(Element lookup records)

•••

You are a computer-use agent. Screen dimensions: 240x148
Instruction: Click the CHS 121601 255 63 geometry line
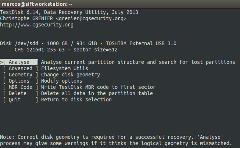(66, 50)
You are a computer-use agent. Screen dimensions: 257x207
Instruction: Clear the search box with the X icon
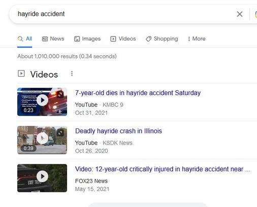click(x=240, y=14)
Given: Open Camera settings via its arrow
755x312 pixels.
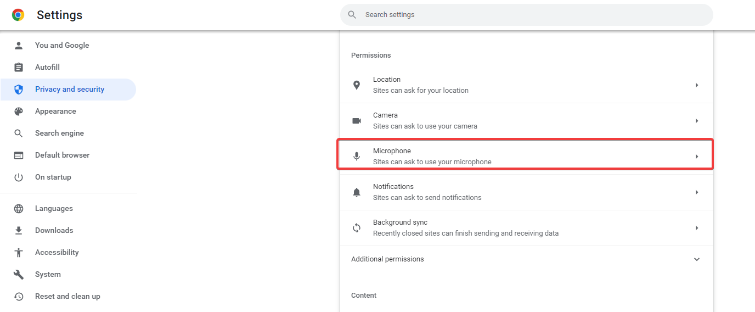Looking at the screenshot, I should [697, 121].
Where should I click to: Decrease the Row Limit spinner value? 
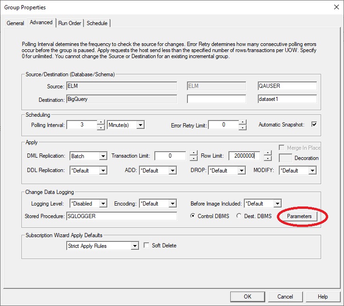pos(267,159)
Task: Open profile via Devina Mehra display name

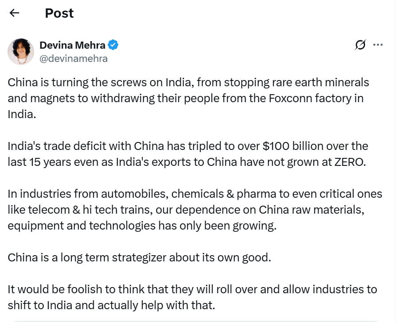Action: [x=72, y=45]
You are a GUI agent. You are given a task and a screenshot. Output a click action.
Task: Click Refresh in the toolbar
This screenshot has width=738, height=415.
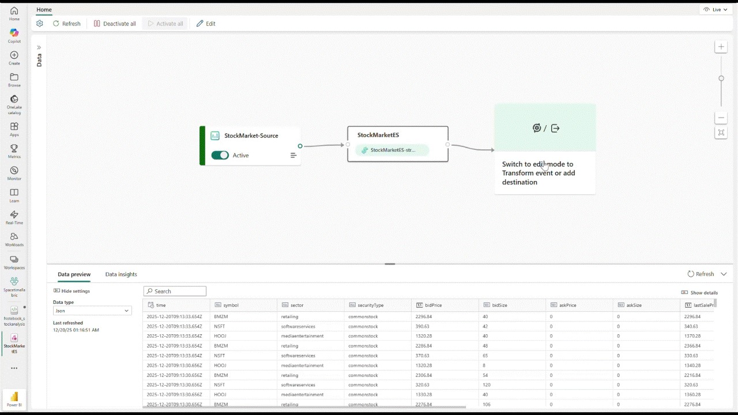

•••

◆ Problem statement ◆
Copy all of the data above word for word, leaving out the pictures.

◆ Task response ◆
You are a computer-use agent. Screen dimensions: 240x148
Instruction: Click the CHS 121601 255 63 geometry line
(66, 50)
You are a computer-use agent. Screen dimensions: 257x207
Instruction: Clear the search box with the X icon
click(x=240, y=14)
Given: Open Camera settings via its arrow
755x312 pixels.
Looking at the screenshot, I should [697, 121].
Where should I click to: Decrease the Row Limit spinner value? 
pos(267,159)
Task: Open profile via Devina Mehra display name

Action: [x=72, y=45]
You are a GUI agent. You are given a task and a screenshot. Output a click action.
Task: Click Refresh in the toolbar
This screenshot has width=738, height=415.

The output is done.